* _Estratto pagina_:
-*-*-

Per i primi è stato previsto che le attività dei servizi di ristorazione (fra cui bar, pub, ristoranti, gelaterie, pasticcerie) sono consentite dalle ore 5:00 fino alle 18:00
Dopo le 18:00 è vietato il consumo di cibi e bevande nei luoghi pubblici e aperti al pubblico mentre è consentita la ristorazione con consegna a domicilio nel rispetto delle norme igienico-sanitaria.
È consentita fino alle ore 24 la ristorazione con asporto, con divieto di consumazione sul posto o nelle adiacenze.
Proprio a seguito di tali pesanti restrizioni, i titolari di queste attività protestano per strada e chiedono di poter lavorare.
Altri, invece, pensano che disobbedire alle nuove norme non solo sia legittimo, ma anche economicamente conveniente; infatti, tenere l’attività economica aperta comporterebbe “solamente” il rischio di una sanzione pecuniaria che va da un minimo di 400 a un massimo di 3.000 euro.
Deve immediatamente dirsi che il mancato rispetto delle nuove disposizioni ha, come effetto, quello di generare la disobbedienza civile.
Essa consistente nella trasgressione di una legge o, più in generale, di un provvedimento di un’autorità pubblica, realizzata da un gruppo di soggetti, il più delle volte su iniziativa di un singolo individuo, sulla base della convinzione che l’obbligo imposto sia ingiusto in relazione ad un valore superiore.

-*-*-

* _Estratto dati_:
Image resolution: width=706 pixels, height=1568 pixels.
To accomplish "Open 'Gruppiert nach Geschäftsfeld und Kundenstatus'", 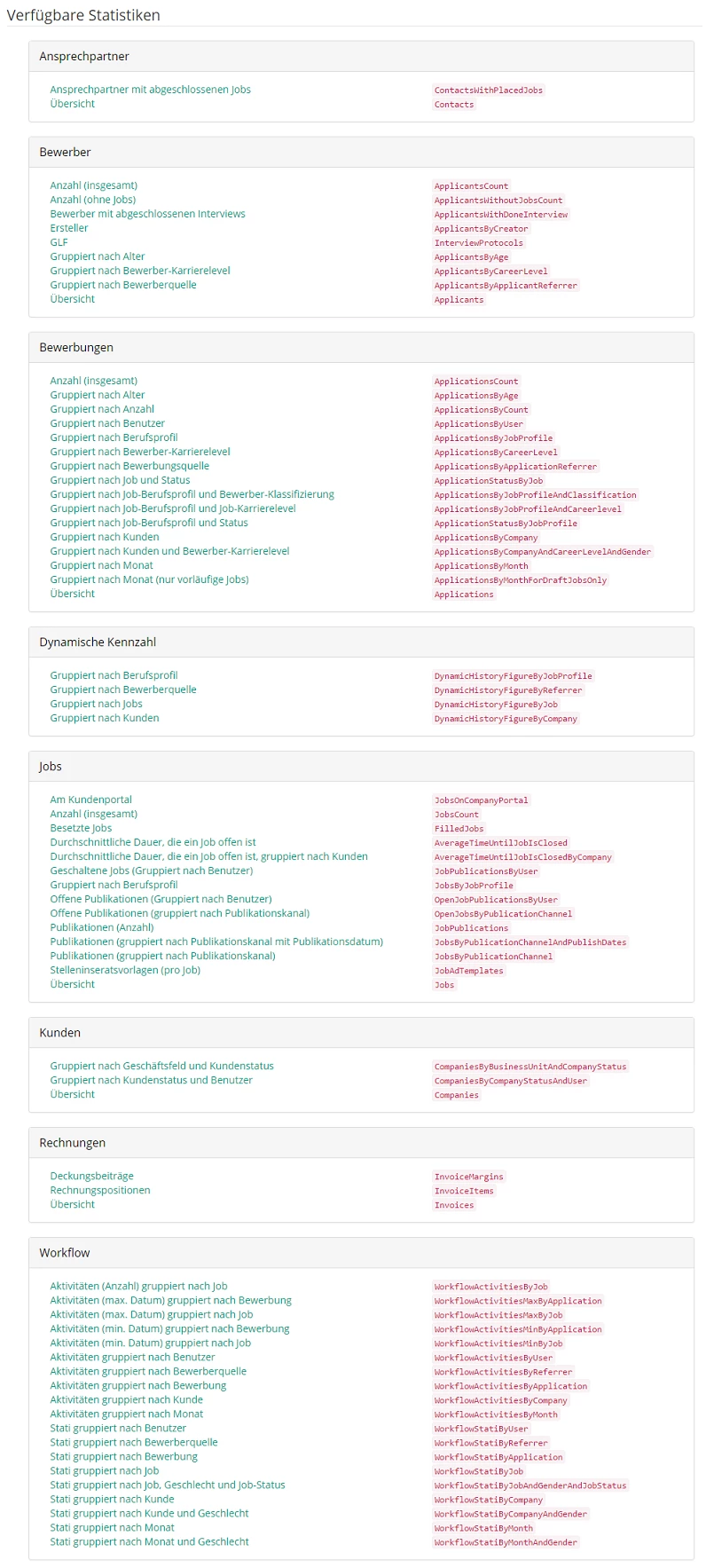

-*-*-

* _Esercizi_:
a - Nel testo sulle regole per bar e ristoranti, perché alcuni pensano che conviene economicamente non rispettare le nuove norme? Rispondi in una o due frasi.
b - Scrivi il seguito del testo sulle regole per bar e ristoranti, riprendendo subito dopo la sua ultima frase.

* _Soluzioni_:
a - Secondo loro, tenere aperta l'attività comporterebbe soltanto il rischio di una multa, che va da un minimo di 400 a un massimo di 3.000 euro.

b -
Chi si rende protagonista di una tale iniziativa persegue un duplice obiettivo: uno volto ad evidenziare pubblicamente la presunta ingiustizia dell’atto in oggetto, attraverso azioni od omissioni che suscitano clamore e che diano esposizione mediatica e l’altro tendenzialmente più lento, poiché è diretto ad influire sul Legislatore con l’intento di ottenere la modifica o l’abrogazione dell’atto.
In altre parole, la disobbedienza civile consiste nel rifiuto di rispettare una legge che, secondo la propria intima convinzione, si ritiene ingiusta o illegittima.
La disobbedienza civile, in quanto atto di ribellione proveniente da più persone nei confronti di una o più leggi ritenute in conflitto con i principi morali propri e dell’intera società, non è contemplata dal nostro ordinamento e si pone in contrasto con esso.
Ebbene, l’esercente un’attività commerciale rientrante tra quelle colpite dal DPCM, se decide di trasgredire alle regole imposte, rischia di dover pagare una sanzione economica che va da un minimo di quattrocento a un massimo di tremila euro.
A questo tipo di sanzione si aggiunge l’obbligo di chiusura, da cinque a trenta giorni, quale sanzione irrogata dal Prefetto.
In caso di recidiva, cioè di nuova violazione delle norme sul lockdown, la sanzione pecuniaria amministrativa è raddoppiata, mentre quella dell’obbligo di chiusura è applicata nella misura massima (trenta giorni).
Se neanche le misure appena descritte dovessero scoraggiare una disobbedienza civile al lockdown allora occorre sapere che la violazione delle norme contro la pandemia può far incorrere in conseguenze penali.
Innanzitutto, il Codice penale stabilisce che chi non osserva un provvedimento legalmente dato dall’autorità per ragione di giustizia o di sicurezza pubblica, o d’ordine pubblico o d’igiene, è punito, se il fatto non costituisce un più grave reato, con l’arresto fino a tre mesi o con l’ammenda fino a 206 euro.
Ma vi è di più.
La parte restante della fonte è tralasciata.